To develop the management team for the services group, the Kuwaitis backed Hays' acquisition of Farmhouse Securities, a food distribution business owned by Ronnie Frost, and Hays then moved into chemical distribution, commercial distribution and office support services with Frost and Peter Roberts as directors. In 1986, it purchased a personnel business called Career Care Group, which had been founded by Dennis Waxman. Hays was also growing its business storage services which included the brands "Hays Wharf" and "Rentacrate". In 1987, a long-planned management buyout was completed, and the company launched an initial public offering in 1989. Ronnie Frost managed the combined services group from 1987 until he retired in 2001.

In March 2003, Hays announced that, following a strategic review, it intended to reposition itself purely as a specialist recruitment business and that the company would dispose of all non-core business, including its commercial and logistics operations. Following Hays' change of focus to a recruitment company, Denis Waxman became CEO in July 2004. In November 2004 Hays de-merged its DX delivery network which represented the final step in the transformation of Hays into a recruitment business. In November 2007 Waxman retired and was succeeded by Alistair Cox.

==Current operations==
Hays is a specialist recruitment group with operations in the UK and Ireland, Continental Europe (in Germany pronounced Hei(s), as health=Hei(l)), the Americas and Asia Pacific regions. It has a fairly equal balance of work in temporary and permanent recruitment, which contributes to financial stability through business cycles. Hays operates in 33 countries.

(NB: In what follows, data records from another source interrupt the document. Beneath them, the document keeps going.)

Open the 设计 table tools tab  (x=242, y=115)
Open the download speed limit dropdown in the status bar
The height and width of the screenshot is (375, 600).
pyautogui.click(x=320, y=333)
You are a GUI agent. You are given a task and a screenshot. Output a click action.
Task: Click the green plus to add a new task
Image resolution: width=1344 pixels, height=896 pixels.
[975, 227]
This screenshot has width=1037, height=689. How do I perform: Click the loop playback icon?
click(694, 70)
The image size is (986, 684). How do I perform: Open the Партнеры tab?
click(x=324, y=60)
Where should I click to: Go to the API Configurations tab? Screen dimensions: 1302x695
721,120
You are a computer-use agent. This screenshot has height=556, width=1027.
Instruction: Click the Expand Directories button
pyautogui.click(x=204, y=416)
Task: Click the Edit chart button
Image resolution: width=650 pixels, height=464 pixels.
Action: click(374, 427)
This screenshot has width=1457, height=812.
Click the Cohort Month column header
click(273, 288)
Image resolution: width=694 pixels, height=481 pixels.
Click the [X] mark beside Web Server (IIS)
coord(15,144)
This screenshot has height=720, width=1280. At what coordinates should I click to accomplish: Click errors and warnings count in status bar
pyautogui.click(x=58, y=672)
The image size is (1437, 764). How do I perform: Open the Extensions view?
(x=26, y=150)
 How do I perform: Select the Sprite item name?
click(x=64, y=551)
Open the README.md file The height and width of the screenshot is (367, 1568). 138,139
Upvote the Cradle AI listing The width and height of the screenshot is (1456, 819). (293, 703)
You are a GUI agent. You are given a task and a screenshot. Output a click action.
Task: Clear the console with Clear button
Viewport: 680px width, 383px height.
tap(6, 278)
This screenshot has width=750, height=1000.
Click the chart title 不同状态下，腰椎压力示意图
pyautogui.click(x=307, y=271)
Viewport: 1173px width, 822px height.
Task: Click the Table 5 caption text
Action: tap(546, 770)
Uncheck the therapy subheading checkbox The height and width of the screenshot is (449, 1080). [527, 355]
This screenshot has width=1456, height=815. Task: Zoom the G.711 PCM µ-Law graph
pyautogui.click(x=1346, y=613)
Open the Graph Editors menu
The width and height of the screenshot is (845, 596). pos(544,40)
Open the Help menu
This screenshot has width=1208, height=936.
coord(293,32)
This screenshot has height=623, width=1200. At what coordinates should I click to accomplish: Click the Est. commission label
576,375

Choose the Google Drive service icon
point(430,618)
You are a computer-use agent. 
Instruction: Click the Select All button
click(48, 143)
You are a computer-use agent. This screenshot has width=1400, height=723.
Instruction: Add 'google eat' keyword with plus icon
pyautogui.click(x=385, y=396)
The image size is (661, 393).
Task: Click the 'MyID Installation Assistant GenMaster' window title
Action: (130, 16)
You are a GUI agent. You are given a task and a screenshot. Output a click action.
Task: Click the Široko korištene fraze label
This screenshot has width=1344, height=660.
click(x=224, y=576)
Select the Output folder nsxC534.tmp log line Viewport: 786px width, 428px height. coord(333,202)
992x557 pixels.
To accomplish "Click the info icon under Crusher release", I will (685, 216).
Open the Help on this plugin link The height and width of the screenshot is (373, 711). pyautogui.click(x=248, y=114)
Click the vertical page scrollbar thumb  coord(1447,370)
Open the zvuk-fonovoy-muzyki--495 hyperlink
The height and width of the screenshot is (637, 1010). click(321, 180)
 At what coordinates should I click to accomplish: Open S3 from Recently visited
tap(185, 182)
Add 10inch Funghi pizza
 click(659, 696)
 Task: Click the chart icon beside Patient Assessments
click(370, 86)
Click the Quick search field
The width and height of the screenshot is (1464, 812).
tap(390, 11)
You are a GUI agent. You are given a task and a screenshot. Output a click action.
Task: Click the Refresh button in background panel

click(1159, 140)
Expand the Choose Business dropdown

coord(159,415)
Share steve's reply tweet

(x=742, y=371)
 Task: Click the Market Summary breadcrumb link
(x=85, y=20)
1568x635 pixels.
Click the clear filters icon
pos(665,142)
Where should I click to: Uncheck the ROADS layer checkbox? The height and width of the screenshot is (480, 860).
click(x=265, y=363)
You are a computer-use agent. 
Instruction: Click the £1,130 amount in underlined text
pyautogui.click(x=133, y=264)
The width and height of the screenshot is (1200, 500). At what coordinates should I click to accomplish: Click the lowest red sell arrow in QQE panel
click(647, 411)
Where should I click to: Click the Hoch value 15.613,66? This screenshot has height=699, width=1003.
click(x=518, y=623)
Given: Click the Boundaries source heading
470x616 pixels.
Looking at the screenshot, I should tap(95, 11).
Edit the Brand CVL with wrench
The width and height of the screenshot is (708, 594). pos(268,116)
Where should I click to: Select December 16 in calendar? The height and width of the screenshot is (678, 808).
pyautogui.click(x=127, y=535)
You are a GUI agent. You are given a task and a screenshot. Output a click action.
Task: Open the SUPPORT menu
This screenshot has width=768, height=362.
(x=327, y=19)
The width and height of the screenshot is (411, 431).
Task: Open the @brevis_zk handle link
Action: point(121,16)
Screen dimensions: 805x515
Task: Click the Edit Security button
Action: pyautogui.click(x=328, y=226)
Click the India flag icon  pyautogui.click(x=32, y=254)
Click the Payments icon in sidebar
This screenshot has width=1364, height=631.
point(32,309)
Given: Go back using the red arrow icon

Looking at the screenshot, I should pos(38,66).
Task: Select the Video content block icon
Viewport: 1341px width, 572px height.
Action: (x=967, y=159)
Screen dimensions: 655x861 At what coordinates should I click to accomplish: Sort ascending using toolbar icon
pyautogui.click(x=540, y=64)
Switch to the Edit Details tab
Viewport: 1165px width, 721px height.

==Involvement in price-fixing==
In 2009 the Office of Fair Trading imposed a £30.4m fine against Hays for its involvement in price-fixing. The firm, along with five other recruitment firms, formed a cartel called the Construction Recruitment Forum which agreed to boycott Parc, a new company that had entered the market in 2003 to act as an intermediary between construction firms and recruitment firms. The six firms received fines totalling £39.3m, Hays receiving the biggest fine. Hays had its fine cut by the Competition Appeal Tribunal from £30.4m to £5.9m following an appeal against the level of a fine imposed by the Office of Fair Trading in September 2009.